Posted by James McPherson on April 25, 2008

Roy Peter Clarke at the Poynter Institute on Monday called for entries for a six-word motto for contemporary journalism. He got the idea from a similar contest for a new American motto, proposed by Stephen J. Dubner, co-author of Freakonomics, and a friend of Dubner’s (The winner of that one, by the way: “Our worst critics prefer to stay.”)

Going for quantity over quality, I fired off 14 entries. This morning Clarke announced the top 10 and runners-up from among the hundreds submitted (suggesting he touched a nerve among journalists and journalism educators), and I found my name on the list five times. Some suggestions were better than any of mine, however (including Clarke’s own “Feed the watchdog, euthenize the lapdog”–which he was persuaded by popular demand to include among the finalists–and “Last one out, turn off the lights,” “Need more Knight, less Ridder” and “See no evil, write no story”). My other favorites include Ryan Kelly’s “Dirty commie latte-sipping liberal scum,” Ken Fuson’s “Doing more with less since 1690” and “We’re sorry about all the trees,”  and Lois Collins’ “We won’t bore you with context.” I’ll list them all here:

Top Ten Picks:

  • Doing more with less since 1690. Ken Fuson, Des Moines Register
  • We’ll always have Paris … or Britney — Jim McPherson, Whitworth University
  • It’s how I change the world. — Nick Escobar, The Elgin (Ill.) CourierNews
  • Get it right, write it tight. — Margaret McDonald, McDonald Wordsmith Communications
  • They’ll miss us when we’re gone. — Scott Powers, Patrick McGeehan, Matthew Jones, John Davenport
  • Feed the lapdog, euthanize the watchdog — Roy Peter Clark
  • Who, what, when, where, why, Web — Greg Phillips, The Fayetteville (N.C.) Observer
  • Facts, schmacts … how is my hair? — Kathy Sweeney, anchor/investigative reporter, Heartland News
  • Dirty commie latte-sipping liberal scum — Ryan Kelly, Christopher Newport University
  • Please stop griping, now start typing. — Jeff Unger, University of Illinois


Honorable Mentions:

  • We’re sorry about all the trees — Ken Fuson
  • We checked: Our mother still loves us — Ken Fuson
  • Stop the presses!
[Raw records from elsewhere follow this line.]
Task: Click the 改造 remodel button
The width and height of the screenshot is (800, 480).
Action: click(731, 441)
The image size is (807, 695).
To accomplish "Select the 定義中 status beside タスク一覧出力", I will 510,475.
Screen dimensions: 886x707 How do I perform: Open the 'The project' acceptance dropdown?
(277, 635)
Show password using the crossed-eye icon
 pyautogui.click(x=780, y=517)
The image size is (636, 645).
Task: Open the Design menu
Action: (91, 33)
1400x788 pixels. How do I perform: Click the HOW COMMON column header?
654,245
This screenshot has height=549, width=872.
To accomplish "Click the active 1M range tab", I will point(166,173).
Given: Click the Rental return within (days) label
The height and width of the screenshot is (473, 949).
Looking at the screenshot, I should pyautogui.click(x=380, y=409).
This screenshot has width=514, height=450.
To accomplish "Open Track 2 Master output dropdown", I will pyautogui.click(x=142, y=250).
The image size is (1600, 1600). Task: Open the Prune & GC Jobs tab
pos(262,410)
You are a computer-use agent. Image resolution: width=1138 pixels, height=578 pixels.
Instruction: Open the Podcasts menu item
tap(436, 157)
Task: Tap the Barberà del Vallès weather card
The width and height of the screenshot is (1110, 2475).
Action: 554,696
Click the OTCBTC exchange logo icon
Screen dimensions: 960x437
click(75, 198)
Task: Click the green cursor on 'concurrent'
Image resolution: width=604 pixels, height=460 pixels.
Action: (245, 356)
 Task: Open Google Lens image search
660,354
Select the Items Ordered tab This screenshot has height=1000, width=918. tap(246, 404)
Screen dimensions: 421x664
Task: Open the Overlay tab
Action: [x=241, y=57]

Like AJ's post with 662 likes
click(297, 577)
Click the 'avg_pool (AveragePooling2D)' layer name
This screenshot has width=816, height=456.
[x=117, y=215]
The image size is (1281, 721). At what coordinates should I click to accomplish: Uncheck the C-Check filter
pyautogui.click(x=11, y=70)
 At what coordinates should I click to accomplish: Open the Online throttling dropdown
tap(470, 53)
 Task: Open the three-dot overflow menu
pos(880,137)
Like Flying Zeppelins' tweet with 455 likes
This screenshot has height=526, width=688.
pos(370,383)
Oh, you did. — Jim McPherson
  • Information you can trust until tomorrow — Jim McPherson
  • No news is not good news — J. David Knepper and Leah Etling
  • Black and white, but not green enough — Robert Timmons
  • How many inches is the truth? — Casey Bartels
  • Got stry – will txt u asap — Lynn McMahon
  • Seek the truth, not the money — Angele’ Anderfuren
  • Not tonight, dear. I’m on deadline — Christopher Ortiz
  • We don’t make this shit up — Deb Sutton
  • Writers’ block is on Fleet Street — Anand Raj
  • Dead wood floats. So can we — Ray Martinez
  • A journalist’s work is never done — Randy Rogers
  • If we go, who will know? — Steve Riley
  • History’s first version, updated every minute — Rebecca Jones
  • Five Double You and One Age (Quinque Bi Tu Et Unum Aetas) — Sebastian Moraga
  • We break stuff. Like the news — Ryan Kelly
  • Critical thinking? We outsourced to India — Dennis Alchemist
  • It beats working for a living — Jim Naughton
  • Speak truth to power, or else — Peter Gates
  • Journalistic bias? There’s no stinking bias! — Tim Owens
  • Journalism lives where the truth lies — Daneja Kirkland
  • But this IS my day job! — Mike Gruss
  • We won’t bore you with context — Lois M. Collins
  • News now: We’ll fix it later — Lois M. Collins
  • Accuracy, accuracy, accuracy! No, seriously. Accuracy! — Tim Schulte
  • Every silver lining has a cloud — David Vossbrink
  • Must be readable on the crapper! — Michael Sweeney
  • Eye on the ball; ear on the ground — Peter Dannenberg
  • Mainstream media: We’re your grandfather’s blog — Jim McPherson
  • Filling the space between the ads — Jim McPherson
  • Write the truth between the lines — Lynn McMahon
  • Ding dong, the print is dead — Russel Nichols
  • There’s a period key. Use it. — Dan Close
  • Journalism: Sizing down, so bottom’s up! — Matthew Cate
  • Pyramids to blogosphere, and everywhere in between — Bill West

Incidentally, my other suggestions were:

  • “Buns of steel exercise plan: Interactivity.”
  • “Front page scoop, inside page correction.”
  • “Untruth, injustice and the American fray.”
  • “Tracking down YouTube’s best for you”
  • “Spanning the country for campaign gaffes.”
  • “Don’t hate us because we’re dutiful.”
  • “Poll says we should shut up.”
  • “Sobriety is for news, not journalists.”
  • “Telling you what to think about.” (for the agenda setting scholars)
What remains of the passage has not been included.